## Work task
In the reply, give back exactly the lines from the one with "Click the word peacefully" through the last line of the records, without pictures.

Extracted records

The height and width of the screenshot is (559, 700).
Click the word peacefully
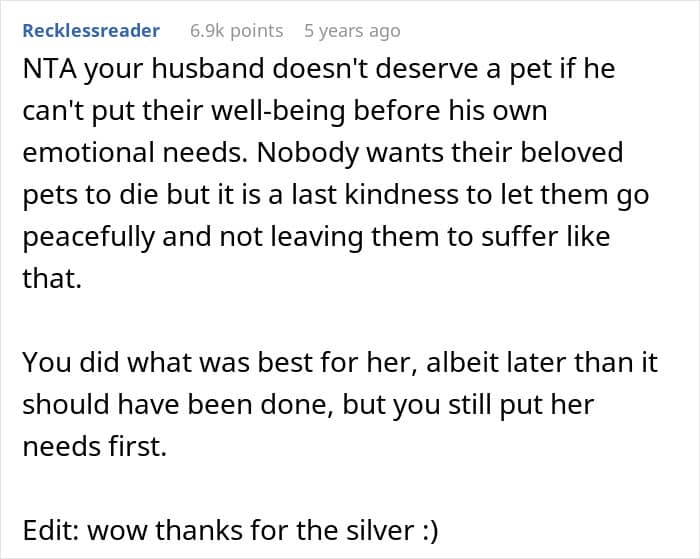point(88,237)
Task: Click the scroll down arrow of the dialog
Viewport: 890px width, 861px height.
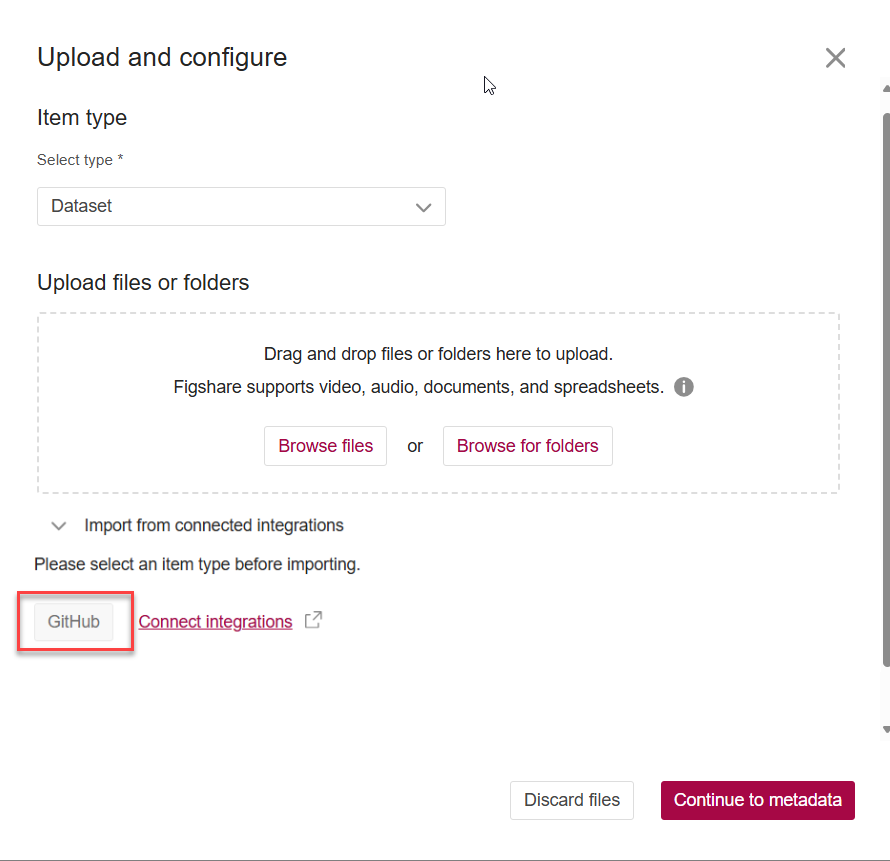Action: pos(885,730)
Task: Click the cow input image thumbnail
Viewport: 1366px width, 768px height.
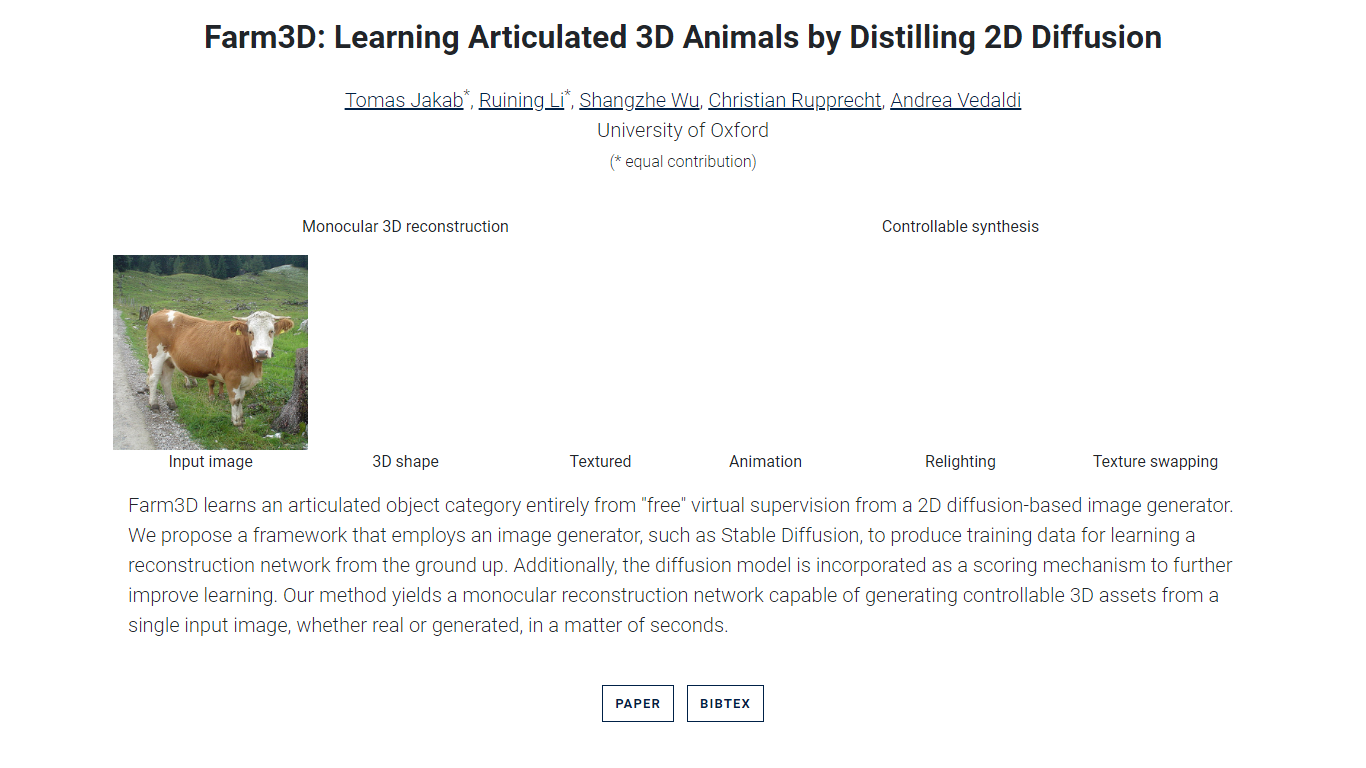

## Result
Click the word peacefully
point(88,237)
Task: Click the scroll down arrow of the dialog
Viewport: 890px width, 861px height.
Action: pos(885,730)
Task: Click the cow input image thumbnail
Viewport: 1366px width, 768px height.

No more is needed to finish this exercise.